I would like to compare a linear theory, with parameters slope $a$ and intercept $b$, to a null hypothesis of a constant i.e. slope $a$=0. In both cases I assume Gaussian symmetric noise.

The students can derive, using Excel, the maximum likelihood estimates for the slope and intercept ($\hat{a}$ and $\hat{b}$), and their errors $da$ and $db$.

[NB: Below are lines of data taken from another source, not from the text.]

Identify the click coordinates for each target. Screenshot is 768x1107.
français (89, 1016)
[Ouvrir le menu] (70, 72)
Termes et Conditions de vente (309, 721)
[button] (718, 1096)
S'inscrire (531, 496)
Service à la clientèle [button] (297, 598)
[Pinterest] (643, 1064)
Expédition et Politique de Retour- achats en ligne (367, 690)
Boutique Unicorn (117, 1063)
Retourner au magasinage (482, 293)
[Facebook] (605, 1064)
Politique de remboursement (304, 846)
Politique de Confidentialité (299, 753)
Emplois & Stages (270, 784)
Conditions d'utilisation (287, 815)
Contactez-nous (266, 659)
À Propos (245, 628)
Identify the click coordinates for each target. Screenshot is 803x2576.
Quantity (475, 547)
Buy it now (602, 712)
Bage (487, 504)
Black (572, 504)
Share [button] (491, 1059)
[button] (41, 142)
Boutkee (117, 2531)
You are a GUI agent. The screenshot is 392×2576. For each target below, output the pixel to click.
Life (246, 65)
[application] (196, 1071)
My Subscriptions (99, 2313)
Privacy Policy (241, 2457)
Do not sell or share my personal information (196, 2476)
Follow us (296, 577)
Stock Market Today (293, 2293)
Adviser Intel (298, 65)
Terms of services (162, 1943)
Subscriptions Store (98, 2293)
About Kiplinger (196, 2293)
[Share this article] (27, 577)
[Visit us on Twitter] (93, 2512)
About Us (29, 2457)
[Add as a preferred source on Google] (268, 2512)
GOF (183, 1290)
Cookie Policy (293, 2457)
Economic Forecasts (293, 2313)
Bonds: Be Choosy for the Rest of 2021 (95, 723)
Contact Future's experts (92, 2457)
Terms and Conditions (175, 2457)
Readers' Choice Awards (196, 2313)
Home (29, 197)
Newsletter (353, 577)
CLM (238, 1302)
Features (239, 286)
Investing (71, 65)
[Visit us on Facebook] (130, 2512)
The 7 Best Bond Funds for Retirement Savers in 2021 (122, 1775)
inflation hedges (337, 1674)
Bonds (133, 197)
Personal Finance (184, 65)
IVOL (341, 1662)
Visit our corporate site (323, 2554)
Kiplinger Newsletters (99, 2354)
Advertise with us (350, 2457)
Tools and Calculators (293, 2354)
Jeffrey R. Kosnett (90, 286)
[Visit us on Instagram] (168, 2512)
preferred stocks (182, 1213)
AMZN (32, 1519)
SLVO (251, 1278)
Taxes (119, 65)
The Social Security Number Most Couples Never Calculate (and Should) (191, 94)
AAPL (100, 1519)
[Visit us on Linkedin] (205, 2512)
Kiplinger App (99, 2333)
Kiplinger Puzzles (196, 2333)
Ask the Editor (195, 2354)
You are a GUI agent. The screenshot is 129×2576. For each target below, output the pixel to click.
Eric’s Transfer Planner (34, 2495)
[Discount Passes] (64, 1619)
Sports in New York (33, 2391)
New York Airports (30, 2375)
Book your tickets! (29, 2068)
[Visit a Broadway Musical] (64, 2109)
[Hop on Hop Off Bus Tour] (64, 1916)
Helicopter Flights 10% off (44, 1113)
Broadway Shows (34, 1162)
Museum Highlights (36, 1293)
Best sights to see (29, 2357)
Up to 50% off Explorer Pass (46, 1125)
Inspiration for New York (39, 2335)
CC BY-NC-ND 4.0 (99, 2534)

  1. For the prior on the slope, I consider a wide Gaussian, centered on the maximum=likelihood estimate ($\hat{a}$) and with a standard deviation of ten times that. My reasoning is that I realistically expect them to find the "correct" line parameters to at least within a magnitude, and in practice they will find ones closer still so if I replace the "correct" slope with its MLE I won't change the numbers too much.
  2. For the likelihood of the evidence given any particular linear theory, I consider the standard multivariate Gaussian distribution, with a standard deviation ($\sigma_e$) related to the sum of the residuals squared.
  3. The likelihood of the evidence for the linear theory in general, i.e. the integral of the above prior and likelihood, is hence estimated to be the prior and likelihood at the MLE point, times the error in the slope $da$.
  4. The likelihood of the evidence given the null hypothesis is assumed to be another multivariate Gaussian, now using the total standard deviation ($\sigma_T$), based on the difference from average-Y.
  5. This is the part I'm least sure of: I estimate the Bayes factor to be the ratio of the above two likelihoods (3 and 4 above), which allows me to come up with the following formula:

    $B_{10}=\frac{da}{(10 |\hat{a}| \cdot \sqrt{2 \pi})}(\sigma_T/\sigma_e)^N\cdot \sqrt{e} $

Would this give us reasonable estimates for the Bayes factor? Any feedback is welcome.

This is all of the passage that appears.